## What you will do
Copy the data exactly. Leave nothing out.

## Records to use
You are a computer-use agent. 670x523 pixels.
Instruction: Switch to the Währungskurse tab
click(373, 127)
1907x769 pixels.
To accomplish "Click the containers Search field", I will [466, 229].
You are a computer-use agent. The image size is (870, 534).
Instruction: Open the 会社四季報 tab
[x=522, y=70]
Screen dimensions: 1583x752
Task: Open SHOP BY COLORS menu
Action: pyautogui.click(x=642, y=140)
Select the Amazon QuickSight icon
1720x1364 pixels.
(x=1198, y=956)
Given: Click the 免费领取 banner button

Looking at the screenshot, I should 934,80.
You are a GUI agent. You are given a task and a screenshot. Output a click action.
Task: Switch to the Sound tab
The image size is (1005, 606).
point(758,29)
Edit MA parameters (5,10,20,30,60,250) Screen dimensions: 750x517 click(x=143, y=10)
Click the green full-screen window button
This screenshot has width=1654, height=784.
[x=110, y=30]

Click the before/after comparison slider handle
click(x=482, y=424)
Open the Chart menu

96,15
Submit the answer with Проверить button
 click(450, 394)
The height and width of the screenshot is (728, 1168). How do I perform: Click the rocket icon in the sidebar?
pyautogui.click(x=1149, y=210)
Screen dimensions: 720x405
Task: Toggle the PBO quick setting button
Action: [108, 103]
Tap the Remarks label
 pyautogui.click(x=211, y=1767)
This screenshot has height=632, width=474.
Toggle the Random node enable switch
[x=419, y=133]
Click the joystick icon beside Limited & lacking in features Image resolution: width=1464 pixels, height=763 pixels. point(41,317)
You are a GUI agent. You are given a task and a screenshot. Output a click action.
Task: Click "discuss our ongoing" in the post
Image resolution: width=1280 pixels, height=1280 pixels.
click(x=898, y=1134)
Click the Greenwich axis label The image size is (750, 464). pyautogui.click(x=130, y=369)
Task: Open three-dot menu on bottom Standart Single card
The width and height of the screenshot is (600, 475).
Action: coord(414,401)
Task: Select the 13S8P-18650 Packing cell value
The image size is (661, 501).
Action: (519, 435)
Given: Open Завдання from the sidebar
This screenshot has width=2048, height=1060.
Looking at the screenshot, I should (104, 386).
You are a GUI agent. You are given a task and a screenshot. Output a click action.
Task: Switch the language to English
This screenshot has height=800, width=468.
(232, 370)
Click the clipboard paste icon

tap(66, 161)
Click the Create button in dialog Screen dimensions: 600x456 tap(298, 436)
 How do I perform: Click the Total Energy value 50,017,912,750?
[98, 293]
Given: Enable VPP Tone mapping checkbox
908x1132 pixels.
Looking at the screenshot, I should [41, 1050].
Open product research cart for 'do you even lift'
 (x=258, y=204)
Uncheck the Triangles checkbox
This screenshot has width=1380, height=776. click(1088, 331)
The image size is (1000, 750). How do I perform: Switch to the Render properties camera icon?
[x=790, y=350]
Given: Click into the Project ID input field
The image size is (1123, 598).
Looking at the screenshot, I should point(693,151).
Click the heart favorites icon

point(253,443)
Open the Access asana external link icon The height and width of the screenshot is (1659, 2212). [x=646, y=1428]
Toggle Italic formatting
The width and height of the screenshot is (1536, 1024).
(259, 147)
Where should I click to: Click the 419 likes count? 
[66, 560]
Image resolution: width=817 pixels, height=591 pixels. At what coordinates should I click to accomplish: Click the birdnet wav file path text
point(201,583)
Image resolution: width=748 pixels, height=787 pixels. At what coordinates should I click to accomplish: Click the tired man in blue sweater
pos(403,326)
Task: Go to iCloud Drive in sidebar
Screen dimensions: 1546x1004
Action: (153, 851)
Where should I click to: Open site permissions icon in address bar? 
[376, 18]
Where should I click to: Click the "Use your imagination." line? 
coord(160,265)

## Result of the task
You are a computer-use agent. 670x523 pixels.
Instruction: Switch to the Währungskurse tab
click(373, 127)
1907x769 pixels.
To accomplish "Click the containers Search field", I will [466, 229].
You are a computer-use agent. The image size is (870, 534).
Instruction: Open the 会社四季報 tab
[x=522, y=70]
Screen dimensions: 1583x752
Task: Open SHOP BY COLORS menu
Action: pyautogui.click(x=642, y=140)
Select the Amazon QuickSight icon
1720x1364 pixels.
(x=1198, y=956)
Given: Click the 免费领取 banner button

Looking at the screenshot, I should 934,80.
You are a GUI agent. You are given a task and a screenshot. Output a click action.
Task: Switch to the Sound tab
The image size is (1005, 606).
point(758,29)
Edit MA parameters (5,10,20,30,60,250) Screen dimensions: 750x517 click(x=143, y=10)
Click the green full-screen window button
This screenshot has width=1654, height=784.
[x=110, y=30]

Click the before/after comparison slider handle
click(x=482, y=424)
Open the Chart menu

96,15
Submit the answer with Проверить button
 click(450, 394)
The height and width of the screenshot is (728, 1168). How do I perform: Click the rocket icon in the sidebar?
pyautogui.click(x=1149, y=210)
Screen dimensions: 720x405
Task: Toggle the PBO quick setting button
Action: [108, 103]
Tap the Remarks label
 pyautogui.click(x=211, y=1767)
This screenshot has height=632, width=474.
Toggle the Random node enable switch
[x=419, y=133]
Click the joystick icon beside Limited & lacking in features Image resolution: width=1464 pixels, height=763 pixels. point(41,317)
You are a GUI agent. You are given a task and a screenshot. Output a click action.
Task: Click "discuss our ongoing" in the post
Image resolution: width=1280 pixels, height=1280 pixels.
click(x=898, y=1134)
Click the Greenwich axis label The image size is (750, 464). pyautogui.click(x=130, y=369)
Task: Open three-dot menu on bottom Standart Single card
The width and height of the screenshot is (600, 475).
Action: coord(414,401)
Task: Select the 13S8P-18650 Packing cell value
The image size is (661, 501).
Action: (519, 435)
Given: Open Завдання from the sidebar
This screenshot has width=2048, height=1060.
Looking at the screenshot, I should (104, 386).
You are a GUI agent. You are given a task and a screenshot. Output a click action.
Task: Switch the language to English
This screenshot has height=800, width=468.
(232, 370)
Click the clipboard paste icon

tap(66, 161)
Click the Create button in dialog Screen dimensions: 600x456 tap(298, 436)
 How do I perform: Click the Total Energy value 50,017,912,750?
[98, 293]
Given: Enable VPP Tone mapping checkbox
908x1132 pixels.
Looking at the screenshot, I should [41, 1050].
Open product research cart for 'do you even lift'
 (x=258, y=204)
Uncheck the Triangles checkbox
This screenshot has width=1380, height=776. click(1088, 331)
The image size is (1000, 750). How do I perform: Switch to the Render properties camera icon?
[x=790, y=350]
Given: Click into the Project ID input field
The image size is (1123, 598).
Looking at the screenshot, I should point(693,151).
Click the heart favorites icon

point(253,443)
Open the Access asana external link icon The height and width of the screenshot is (1659, 2212). [x=646, y=1428]
Toggle Italic formatting
The width and height of the screenshot is (1536, 1024).
(259, 147)
Where should I click to: Click the 419 likes count? 
[66, 560]
Image resolution: width=817 pixels, height=591 pixels. At what coordinates should I click to accomplish: Click the birdnet wav file path text
point(201,583)
Image resolution: width=748 pixels, height=787 pixels. At what coordinates should I click to accomplish: Click the tired man in blue sweater
pos(403,326)
Task: Go to iCloud Drive in sidebar
Screen dimensions: 1546x1004
Action: (153, 851)
Where should I click to: Open site permissions icon in address bar? 
[376, 18]
Where should I click to: Click the "Use your imagination." line? 
coord(160,265)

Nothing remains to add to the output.